• _Required work_:
Rewrite the rows from the line with "Given: Expand tagged users list 'og 5 andre'" up to and including the line with "[x=1103, y=729]", replacing "yellow" with "orange" and leaving everything else unchanged.

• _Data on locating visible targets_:

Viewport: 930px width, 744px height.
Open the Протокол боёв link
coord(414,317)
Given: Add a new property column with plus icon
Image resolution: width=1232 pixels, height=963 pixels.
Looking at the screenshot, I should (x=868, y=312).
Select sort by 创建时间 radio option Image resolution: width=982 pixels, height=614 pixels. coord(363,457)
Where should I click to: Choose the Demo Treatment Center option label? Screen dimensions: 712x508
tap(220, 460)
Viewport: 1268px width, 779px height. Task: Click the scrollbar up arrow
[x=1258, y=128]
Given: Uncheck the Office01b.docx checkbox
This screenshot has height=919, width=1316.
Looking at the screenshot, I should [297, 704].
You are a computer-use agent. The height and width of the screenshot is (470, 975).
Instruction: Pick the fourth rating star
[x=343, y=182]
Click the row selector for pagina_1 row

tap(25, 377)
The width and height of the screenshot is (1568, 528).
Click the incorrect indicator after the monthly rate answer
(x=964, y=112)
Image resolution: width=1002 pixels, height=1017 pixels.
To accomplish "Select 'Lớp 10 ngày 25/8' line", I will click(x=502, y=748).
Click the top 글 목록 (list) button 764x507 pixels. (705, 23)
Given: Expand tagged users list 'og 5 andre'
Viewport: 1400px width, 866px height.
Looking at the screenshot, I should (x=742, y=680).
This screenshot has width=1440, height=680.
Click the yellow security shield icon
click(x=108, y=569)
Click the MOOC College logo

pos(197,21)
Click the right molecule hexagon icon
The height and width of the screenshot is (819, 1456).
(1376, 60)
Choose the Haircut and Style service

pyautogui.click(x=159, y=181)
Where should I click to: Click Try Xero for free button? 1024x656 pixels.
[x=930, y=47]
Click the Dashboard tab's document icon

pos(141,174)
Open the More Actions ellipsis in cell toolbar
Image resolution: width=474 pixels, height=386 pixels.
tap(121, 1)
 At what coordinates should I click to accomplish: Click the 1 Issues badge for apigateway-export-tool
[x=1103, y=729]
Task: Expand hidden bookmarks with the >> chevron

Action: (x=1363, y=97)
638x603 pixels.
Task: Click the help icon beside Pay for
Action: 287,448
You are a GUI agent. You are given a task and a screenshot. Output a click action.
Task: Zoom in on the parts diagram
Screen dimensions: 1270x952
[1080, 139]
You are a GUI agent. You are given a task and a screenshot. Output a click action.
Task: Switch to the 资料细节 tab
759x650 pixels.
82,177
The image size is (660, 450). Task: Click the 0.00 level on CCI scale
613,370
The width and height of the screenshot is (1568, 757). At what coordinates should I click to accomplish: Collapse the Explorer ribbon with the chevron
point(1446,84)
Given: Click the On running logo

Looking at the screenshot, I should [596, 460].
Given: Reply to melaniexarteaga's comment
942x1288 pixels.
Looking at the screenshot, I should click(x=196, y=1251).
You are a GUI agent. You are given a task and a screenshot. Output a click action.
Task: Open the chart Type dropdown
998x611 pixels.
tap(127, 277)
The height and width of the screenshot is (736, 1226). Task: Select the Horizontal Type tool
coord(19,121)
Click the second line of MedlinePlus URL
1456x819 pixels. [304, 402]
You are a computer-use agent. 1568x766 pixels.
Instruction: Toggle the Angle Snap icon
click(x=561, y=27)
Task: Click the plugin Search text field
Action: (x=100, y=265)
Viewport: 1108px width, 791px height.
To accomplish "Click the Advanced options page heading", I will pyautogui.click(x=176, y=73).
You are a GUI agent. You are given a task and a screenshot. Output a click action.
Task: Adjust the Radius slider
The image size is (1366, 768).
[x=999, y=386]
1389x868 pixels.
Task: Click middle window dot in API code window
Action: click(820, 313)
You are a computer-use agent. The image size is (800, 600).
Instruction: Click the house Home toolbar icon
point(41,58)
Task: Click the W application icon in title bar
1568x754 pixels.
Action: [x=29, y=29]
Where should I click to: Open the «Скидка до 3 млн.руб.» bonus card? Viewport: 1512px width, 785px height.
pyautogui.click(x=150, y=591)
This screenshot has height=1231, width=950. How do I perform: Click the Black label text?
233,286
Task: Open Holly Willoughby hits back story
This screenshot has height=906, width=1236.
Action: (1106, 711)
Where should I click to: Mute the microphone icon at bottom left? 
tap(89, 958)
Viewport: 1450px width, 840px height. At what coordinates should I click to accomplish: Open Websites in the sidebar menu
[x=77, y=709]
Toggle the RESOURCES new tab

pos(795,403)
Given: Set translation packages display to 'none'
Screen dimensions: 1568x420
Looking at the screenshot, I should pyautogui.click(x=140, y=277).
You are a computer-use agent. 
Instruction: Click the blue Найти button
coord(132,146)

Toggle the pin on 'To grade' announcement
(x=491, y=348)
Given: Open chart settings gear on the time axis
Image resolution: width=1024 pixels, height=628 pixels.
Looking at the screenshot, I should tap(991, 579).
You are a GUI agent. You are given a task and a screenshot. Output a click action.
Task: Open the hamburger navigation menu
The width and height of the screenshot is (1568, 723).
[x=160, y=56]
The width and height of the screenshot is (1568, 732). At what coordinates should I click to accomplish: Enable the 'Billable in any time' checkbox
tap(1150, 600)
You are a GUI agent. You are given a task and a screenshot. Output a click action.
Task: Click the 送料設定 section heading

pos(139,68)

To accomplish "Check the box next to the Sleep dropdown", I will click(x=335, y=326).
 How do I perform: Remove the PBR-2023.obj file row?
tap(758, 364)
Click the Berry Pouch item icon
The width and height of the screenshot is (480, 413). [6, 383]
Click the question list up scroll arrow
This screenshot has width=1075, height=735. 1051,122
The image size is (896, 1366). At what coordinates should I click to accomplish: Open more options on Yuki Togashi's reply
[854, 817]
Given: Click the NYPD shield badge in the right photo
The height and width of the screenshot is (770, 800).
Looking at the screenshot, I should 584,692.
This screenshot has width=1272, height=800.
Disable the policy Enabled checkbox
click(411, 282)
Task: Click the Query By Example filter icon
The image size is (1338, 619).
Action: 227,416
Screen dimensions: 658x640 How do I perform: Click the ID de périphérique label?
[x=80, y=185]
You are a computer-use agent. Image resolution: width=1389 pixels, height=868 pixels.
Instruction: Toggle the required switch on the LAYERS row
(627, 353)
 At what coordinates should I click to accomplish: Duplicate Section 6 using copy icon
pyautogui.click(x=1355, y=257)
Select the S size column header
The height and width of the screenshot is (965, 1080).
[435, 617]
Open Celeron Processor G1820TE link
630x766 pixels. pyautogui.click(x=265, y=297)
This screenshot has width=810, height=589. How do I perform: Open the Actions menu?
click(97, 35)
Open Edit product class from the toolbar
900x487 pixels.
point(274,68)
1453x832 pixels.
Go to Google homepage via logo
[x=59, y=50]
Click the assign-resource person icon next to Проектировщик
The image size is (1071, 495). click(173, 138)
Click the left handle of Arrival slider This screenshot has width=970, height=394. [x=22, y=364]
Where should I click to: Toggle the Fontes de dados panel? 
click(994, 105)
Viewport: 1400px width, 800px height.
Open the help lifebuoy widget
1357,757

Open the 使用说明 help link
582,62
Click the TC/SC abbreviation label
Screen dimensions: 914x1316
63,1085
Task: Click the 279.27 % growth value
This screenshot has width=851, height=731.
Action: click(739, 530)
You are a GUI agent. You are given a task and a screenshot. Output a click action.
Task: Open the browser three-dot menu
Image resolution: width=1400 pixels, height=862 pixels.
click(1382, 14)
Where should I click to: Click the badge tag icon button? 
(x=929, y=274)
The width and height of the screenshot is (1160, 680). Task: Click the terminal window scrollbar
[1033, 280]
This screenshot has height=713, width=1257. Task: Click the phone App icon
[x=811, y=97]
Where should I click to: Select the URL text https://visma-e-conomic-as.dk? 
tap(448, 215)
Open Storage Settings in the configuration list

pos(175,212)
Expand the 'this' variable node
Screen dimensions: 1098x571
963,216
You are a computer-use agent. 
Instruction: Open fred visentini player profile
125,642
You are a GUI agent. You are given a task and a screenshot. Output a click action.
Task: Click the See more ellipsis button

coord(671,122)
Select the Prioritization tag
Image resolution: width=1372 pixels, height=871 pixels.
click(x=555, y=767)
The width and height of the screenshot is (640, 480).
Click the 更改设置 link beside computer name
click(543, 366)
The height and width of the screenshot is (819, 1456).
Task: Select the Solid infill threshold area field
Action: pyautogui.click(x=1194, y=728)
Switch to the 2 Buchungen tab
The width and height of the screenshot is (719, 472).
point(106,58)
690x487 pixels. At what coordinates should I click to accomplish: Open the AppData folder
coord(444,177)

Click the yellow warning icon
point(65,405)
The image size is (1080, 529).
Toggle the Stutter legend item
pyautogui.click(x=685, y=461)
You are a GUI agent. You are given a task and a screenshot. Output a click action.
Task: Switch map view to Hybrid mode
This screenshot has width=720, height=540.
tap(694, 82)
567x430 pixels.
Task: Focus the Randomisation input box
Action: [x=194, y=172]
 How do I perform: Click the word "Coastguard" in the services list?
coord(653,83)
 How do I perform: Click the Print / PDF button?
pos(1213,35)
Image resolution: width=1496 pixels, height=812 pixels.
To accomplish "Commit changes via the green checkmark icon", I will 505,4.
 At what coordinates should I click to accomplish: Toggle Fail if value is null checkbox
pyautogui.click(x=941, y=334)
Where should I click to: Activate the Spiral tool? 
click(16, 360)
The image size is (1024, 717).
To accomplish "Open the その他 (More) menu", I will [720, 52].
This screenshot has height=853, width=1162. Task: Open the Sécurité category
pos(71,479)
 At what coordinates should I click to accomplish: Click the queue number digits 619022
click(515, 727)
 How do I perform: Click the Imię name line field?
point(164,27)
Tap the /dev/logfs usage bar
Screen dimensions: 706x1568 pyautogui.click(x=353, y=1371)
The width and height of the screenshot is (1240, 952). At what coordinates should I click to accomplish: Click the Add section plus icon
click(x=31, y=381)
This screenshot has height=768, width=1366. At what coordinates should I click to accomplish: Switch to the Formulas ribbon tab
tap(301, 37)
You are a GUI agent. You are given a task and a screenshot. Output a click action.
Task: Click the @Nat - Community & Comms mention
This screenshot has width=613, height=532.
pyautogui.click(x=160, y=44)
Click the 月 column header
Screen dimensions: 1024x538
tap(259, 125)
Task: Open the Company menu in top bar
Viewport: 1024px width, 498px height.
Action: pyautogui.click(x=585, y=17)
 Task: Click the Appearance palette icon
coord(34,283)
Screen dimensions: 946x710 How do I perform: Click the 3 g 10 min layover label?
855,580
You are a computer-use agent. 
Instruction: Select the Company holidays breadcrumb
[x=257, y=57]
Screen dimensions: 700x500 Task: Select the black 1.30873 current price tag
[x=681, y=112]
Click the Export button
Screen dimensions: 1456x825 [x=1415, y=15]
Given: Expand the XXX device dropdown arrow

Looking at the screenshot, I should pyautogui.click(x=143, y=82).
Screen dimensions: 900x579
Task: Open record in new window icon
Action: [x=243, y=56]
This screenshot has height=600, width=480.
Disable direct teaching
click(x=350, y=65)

• _Answer for the task_:
Given: Expand tagged users list 'og 5 andre'
Viewport: 1400px width, 866px height.
Looking at the screenshot, I should (x=742, y=680).
This screenshot has width=1440, height=680.
Click the orange security shield icon
click(x=108, y=569)
Click the MOOC College logo

pos(197,21)
Click the right molecule hexagon icon
The height and width of the screenshot is (819, 1456).
(1376, 60)
Choose the Haircut and Style service

pyautogui.click(x=159, y=181)
Where should I click to: Click Try Xero for free button? 1024x656 pixels.
[x=930, y=47]
Click the Dashboard tab's document icon

pos(141,174)
Open the More Actions ellipsis in cell toolbar
Image resolution: width=474 pixels, height=386 pixels.
tap(121, 1)
 At what coordinates should I click to accomplish: Click the 1 Issues badge for apigateway-export-tool
[x=1103, y=729]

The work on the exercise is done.